### TASK DESCRIPTION
Print out the data below in full and exactly, skipping the pictures.

---+---

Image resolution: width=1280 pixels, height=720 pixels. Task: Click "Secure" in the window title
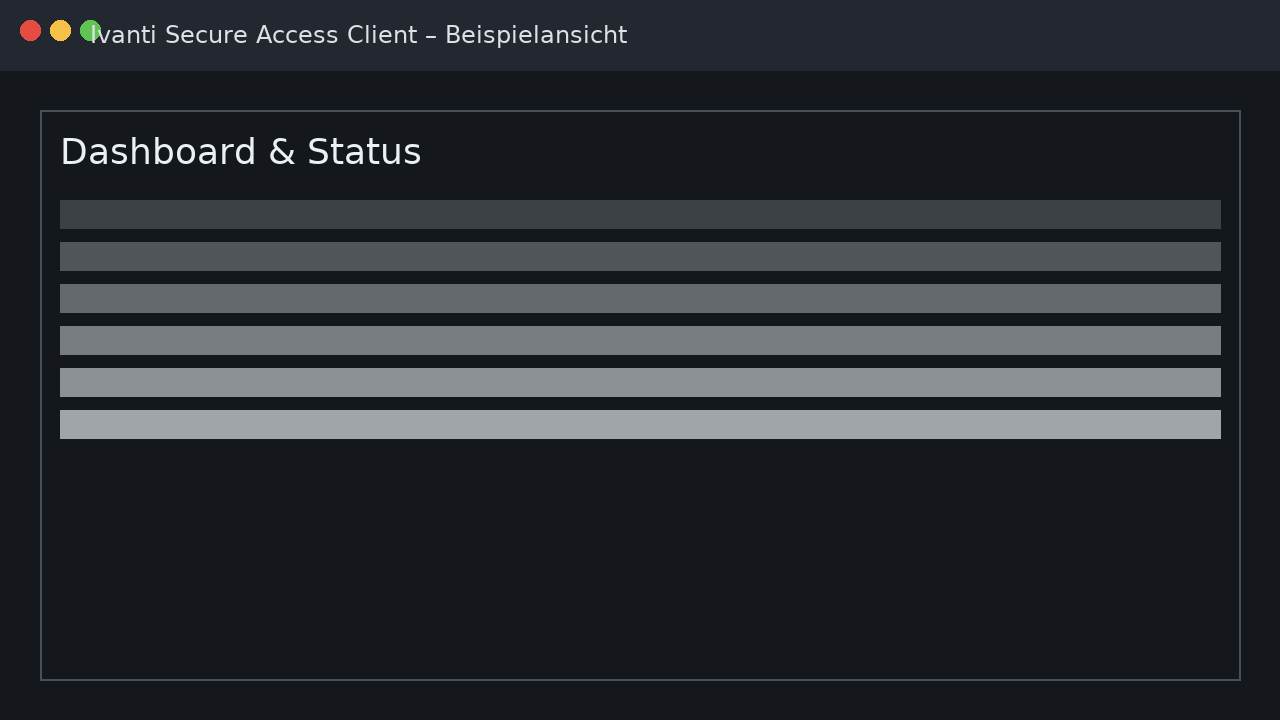point(206,35)
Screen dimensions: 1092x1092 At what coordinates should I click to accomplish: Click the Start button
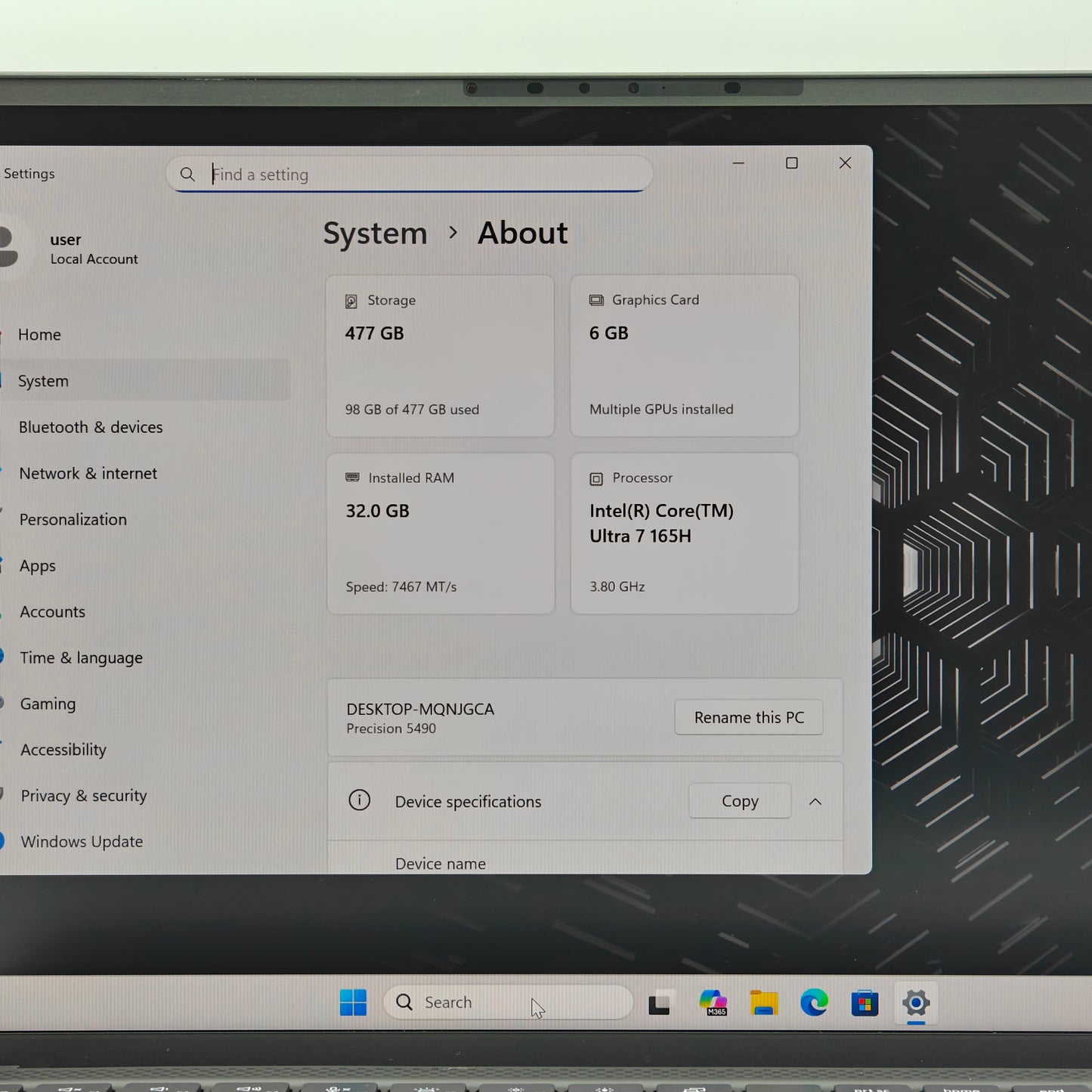coord(352,1002)
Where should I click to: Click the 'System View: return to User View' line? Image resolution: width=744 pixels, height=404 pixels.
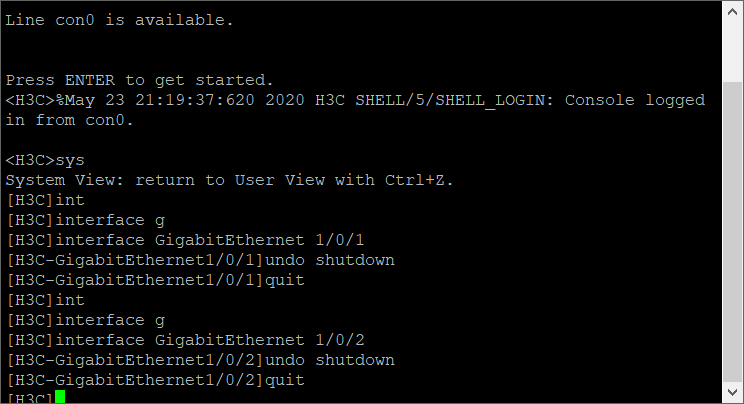point(230,180)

---+---

### OUTPUT
Image resolution: width=1280 pixels, height=720 pixels. Task: Click "Secure" in the window title
point(206,35)
Screen dimensions: 1092x1092 At what coordinates should I click to accomplish: Click the Start button
coord(352,1002)
Where should I click to: Click the 'System View: return to User View' line? Image resolution: width=744 pixels, height=404 pixels.
point(230,180)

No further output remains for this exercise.